— Begin —

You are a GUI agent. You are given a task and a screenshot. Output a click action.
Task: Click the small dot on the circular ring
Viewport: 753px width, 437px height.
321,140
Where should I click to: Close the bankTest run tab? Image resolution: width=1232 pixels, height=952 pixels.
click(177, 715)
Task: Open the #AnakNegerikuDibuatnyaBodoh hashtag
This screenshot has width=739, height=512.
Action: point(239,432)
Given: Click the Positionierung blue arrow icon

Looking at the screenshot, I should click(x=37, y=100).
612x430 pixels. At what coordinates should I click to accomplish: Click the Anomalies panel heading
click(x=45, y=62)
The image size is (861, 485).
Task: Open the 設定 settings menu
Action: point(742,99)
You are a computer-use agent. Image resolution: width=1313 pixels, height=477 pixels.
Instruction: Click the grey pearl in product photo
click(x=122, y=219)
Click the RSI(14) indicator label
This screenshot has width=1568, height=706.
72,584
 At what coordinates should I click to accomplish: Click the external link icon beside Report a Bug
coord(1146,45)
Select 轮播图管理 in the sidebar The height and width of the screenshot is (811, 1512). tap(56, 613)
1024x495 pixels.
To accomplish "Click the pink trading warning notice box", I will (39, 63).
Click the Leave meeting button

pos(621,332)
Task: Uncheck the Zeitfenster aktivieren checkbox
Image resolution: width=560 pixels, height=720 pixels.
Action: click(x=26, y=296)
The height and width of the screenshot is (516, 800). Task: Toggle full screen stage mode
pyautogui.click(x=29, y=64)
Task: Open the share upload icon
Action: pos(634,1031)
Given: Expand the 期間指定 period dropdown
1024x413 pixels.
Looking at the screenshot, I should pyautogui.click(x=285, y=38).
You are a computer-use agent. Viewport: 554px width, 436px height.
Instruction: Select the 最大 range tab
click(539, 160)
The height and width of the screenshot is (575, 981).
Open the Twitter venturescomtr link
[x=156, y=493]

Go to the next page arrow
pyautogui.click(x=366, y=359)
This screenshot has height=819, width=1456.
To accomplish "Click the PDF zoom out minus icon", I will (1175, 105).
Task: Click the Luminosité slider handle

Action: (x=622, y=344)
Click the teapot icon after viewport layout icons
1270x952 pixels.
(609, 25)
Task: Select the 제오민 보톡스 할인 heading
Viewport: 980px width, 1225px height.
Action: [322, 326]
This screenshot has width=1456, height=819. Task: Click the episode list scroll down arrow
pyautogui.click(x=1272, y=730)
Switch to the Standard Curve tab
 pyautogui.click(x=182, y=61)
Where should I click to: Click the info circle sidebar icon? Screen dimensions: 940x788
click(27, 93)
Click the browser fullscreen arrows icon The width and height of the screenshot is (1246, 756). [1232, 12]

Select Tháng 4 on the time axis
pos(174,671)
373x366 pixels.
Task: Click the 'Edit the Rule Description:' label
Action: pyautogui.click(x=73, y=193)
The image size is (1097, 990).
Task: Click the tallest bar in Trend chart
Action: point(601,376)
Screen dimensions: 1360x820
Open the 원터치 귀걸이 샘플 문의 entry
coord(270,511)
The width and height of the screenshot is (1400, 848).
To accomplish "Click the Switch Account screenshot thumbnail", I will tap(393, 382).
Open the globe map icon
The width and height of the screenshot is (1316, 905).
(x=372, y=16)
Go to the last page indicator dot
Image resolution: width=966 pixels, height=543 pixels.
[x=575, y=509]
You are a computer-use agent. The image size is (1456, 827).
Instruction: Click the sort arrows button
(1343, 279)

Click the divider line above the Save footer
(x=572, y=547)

— End —

_Instruction:_
Rewrite every line of the records above as a numbered list, leaving out the blank lines.

_Answer to this exercise:_
1. You are a GUI agent. You are given a task and a screenshot. Output a click action.
2. Task: Click the small dot on the circular ring
3. Viewport: 753px width, 437px height.
4. 321,140
5. Where should I click to: Close the bankTest run tab? Image resolution: width=1232 pixels, height=952 pixels.
6. click(177, 715)
7. Task: Open the #AnakNegerikuDibuatnyaBodoh hashtag
8. This screenshot has width=739, height=512.
9. Action: point(239,432)
10. Given: Click the Positionierung blue arrow icon
11. Looking at the screenshot, I should click(x=37, y=100).
12. 612x430 pixels. At what coordinates should I click to accomplish: Click the Anomalies panel heading
13. click(x=45, y=62)
14. The image size is (861, 485).
15. Task: Open the 設定 settings menu
16. Action: point(742,99)
17. You are a computer-use agent. Image resolution: width=1313 pixels, height=477 pixels.
18. Instruction: Click the grey pearl in product photo
19. click(x=122, y=219)
20. Click the RSI(14) indicator label
21. This screenshot has width=1568, height=706.
22. 72,584
23.  At what coordinates should I click to accomplish: Click the external link icon beside Report a Bug
24. coord(1146,45)
25. Select 轮播图管理 in the sidebar The height and width of the screenshot is (811, 1512). tap(56, 613)
26. 1024x495 pixels.
27. To accomplish "Click the pink trading warning notice box", I will (39, 63).
28. Click the Leave meeting button
29. pos(621,332)
30. Task: Uncheck the Zeitfenster aktivieren checkbox
31. Image resolution: width=560 pixels, height=720 pixels.
32. Action: click(x=26, y=296)
33. The height and width of the screenshot is (516, 800). Task: Toggle full screen stage mode
34. pyautogui.click(x=29, y=64)
35. Task: Open the share upload icon
36. Action: pos(634,1031)
37. Given: Expand the 期間指定 period dropdown
38. 1024x413 pixels.
39. Looking at the screenshot, I should pyautogui.click(x=285, y=38).
40. You are a computer-use agent. Viewport: 554px width, 436px height.
41. Instruction: Select the 最大 range tab
42. click(539, 160)
43. The height and width of the screenshot is (575, 981).
44. Open the Twitter venturescomtr link
45. [x=156, y=493]
46. Go to the next page arrow
47. pyautogui.click(x=366, y=359)
48. This screenshot has height=819, width=1456.
49. To accomplish "Click the PDF zoom out minus icon", I will (1175, 105).
50. Task: Click the Luminosité slider handle
51. Action: (x=622, y=344)
52. Click the teapot icon after viewport layout icons
53. 1270x952 pixels.
54. (609, 25)
55. Task: Select the 제오민 보톡스 할인 heading
56. Viewport: 980px width, 1225px height.
57. Action: [322, 326]
58. This screenshot has width=1456, height=819. Task: Click the episode list scroll down arrow
59. pyautogui.click(x=1272, y=730)
60. Switch to the Standard Curve tab
61.  pyautogui.click(x=182, y=61)
62. Where should I click to: Click the info circle sidebar icon? Screen dimensions: 940x788
63. click(27, 93)
64. Click the browser fullscreen arrows icon The width and height of the screenshot is (1246, 756). [1232, 12]
65. Select Tháng 4 on the time axis
66. pos(174,671)
67. 373x366 pixels.
68. Task: Click the 'Edit the Rule Description:' label
69. Action: pyautogui.click(x=73, y=193)
70. The image size is (1097, 990).
71. Task: Click the tallest bar in Trend chart
72. Action: point(601,376)
73. Screen dimensions: 1360x820
74. Open the 원터치 귀걸이 샘플 문의 entry
75. coord(270,511)
76. The width and height of the screenshot is (1400, 848).
77. To accomplish "Click the Switch Account screenshot thumbnail", I will tap(393, 382).
78. Open the globe map icon
79. The width and height of the screenshot is (1316, 905).
80. (x=372, y=16)
81. Go to the last page indicator dot
82. Image resolution: width=966 pixels, height=543 pixels.
83. [x=575, y=509]
84. You are a computer-use agent. The image size is (1456, 827).
85. Instruction: Click the sort arrows button
86. (1343, 279)
87. Click the divider line above the Save footer
88. (x=572, y=547)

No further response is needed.